Founded in 1979, GVS, which tests its masks with a live virus, has hired Goldman Sachs Group Inc. and Mediobanco SpA to manage its IPO in April.

A series of novel biomarker signatures may help identify veterans exposed to battlefield explosions who will go on to develop behavioral, cognitive and/or memory complaints, new research shows. Conducted in humans and animals, the study uncovered an association between exposure to detonation of improvised explosive devices and an accumulation of tau protein in the brain, which may explain its presence in chronic traumatic encephalopathy (CTE).

The findings may open the door to more sensitive and objective estimation of brain degeneration among soldiers exposed to battlefield explosions and explain ensuing neuropsychiatric symptoms.

“We found that animals exhibited some sort of tauopathy after being exposed to repetitive blasts. In humans, on the other hand, imaging studies have shown there’s a reason to be concerned that there may be some signal there as well,” co-senior author Gregory Elder, MD, chief of neurology at the James J. Peters VA Medical Center in New York City, said.

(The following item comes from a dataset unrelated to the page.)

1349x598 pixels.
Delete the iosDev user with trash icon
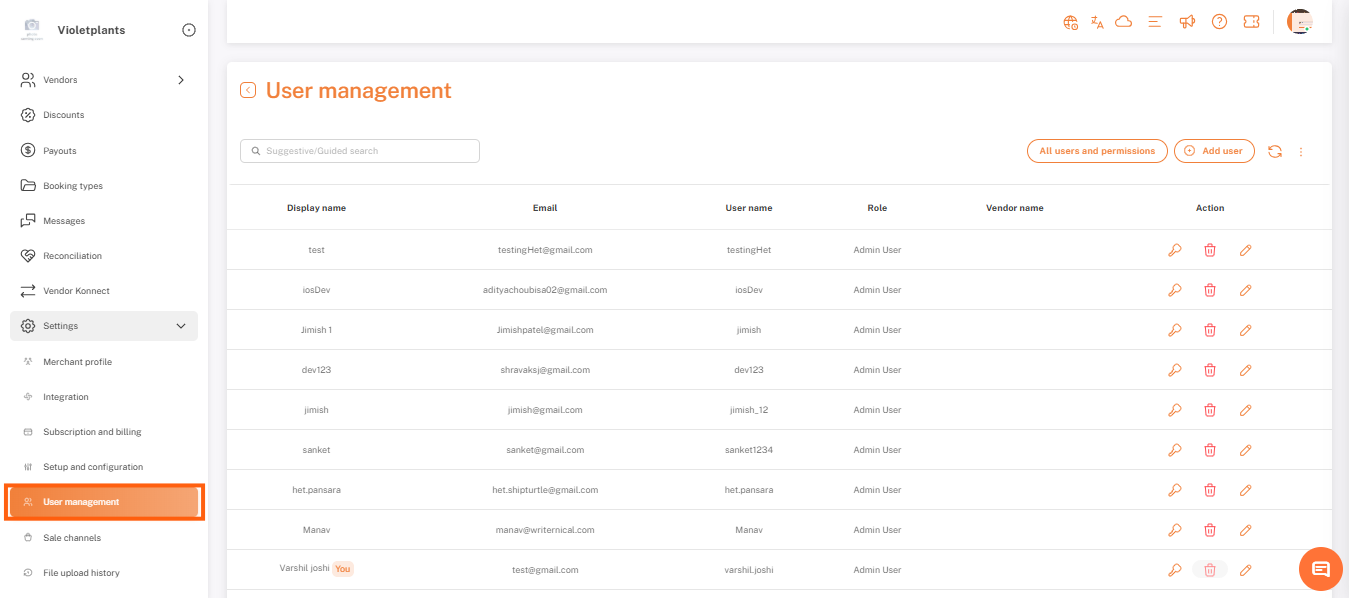tap(1210, 290)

The study was published online February 25, 2020 in Molecular Psychiatry.

Repetitive mild traumatic brain injury (mTBI) is a significant risk factor for subsequent development of neurodegenerative disease, including CTE. Following repetitive mTBI, CTE often presents as deterioration in behavior, cognition, and/or memory. Perhaps not surprisingly, there is concern regarding the role of TBI in the chronic cognitive and behavioral symptoms that often develop during or after military service. Research shows that as many as one in five veterans returning from service in Iraq and Afghanistan experience sustained mTBI after blast exposure, a rate that is likely even higher given that many blast-related injuries go undocumented.

“Over the years we’ve begun to see veterans coming back from conflicts in Iraq and Afghanistan who had a lot of postconcussive symptoms that we thought were related to blast-related mild traumatic brain injuries,” said Elder.

To date, there have been several reports of pathologically confirmed cases of CTE among military veterans. Although previous research has described some of these pathologies, the prevalence of distinct pathological subtypes in veterans with chronic cognitive/behavioral syndromes following blast-related TBI has yet to be determined.

Given this knowledge gap, the researchers used a rat model of blast-induced mild traumatic brain injury to study the clinicopathology of tauopathy, while simultaneously investigating clinical biomarkers in human veterans exposed to blasts who subsequently suffered behavioral, cognitive, and/or memory problems. In the animal portion of the study, rats exposed to the experimental blast protocol exhibited a range of anxiety and behavioral traits that resembled posttraumatic stress disorder (PTSD).

On the human side, the researchers used PET scans and the [18F]AV1451 (flortaucipir) tau ligand, a molecule that produces a signal by binding to a site on the tau protein. They found that five of the 10 veterans exhibited excessive retention of [18F]AV1451 at the white/gray matter junction in frontal, parietal, and temporal brain regions. This, they explained, matches the anatomical distribution of tauopathy previously observed in postmortem studies of individuals with CTE.

These findings not only demonstrate the existence of a relationship between blast injuries and clinical neuropsychiatric syndromes in both rats and humans, but also identified biomarker signatures that characterize such disorders, said Elder.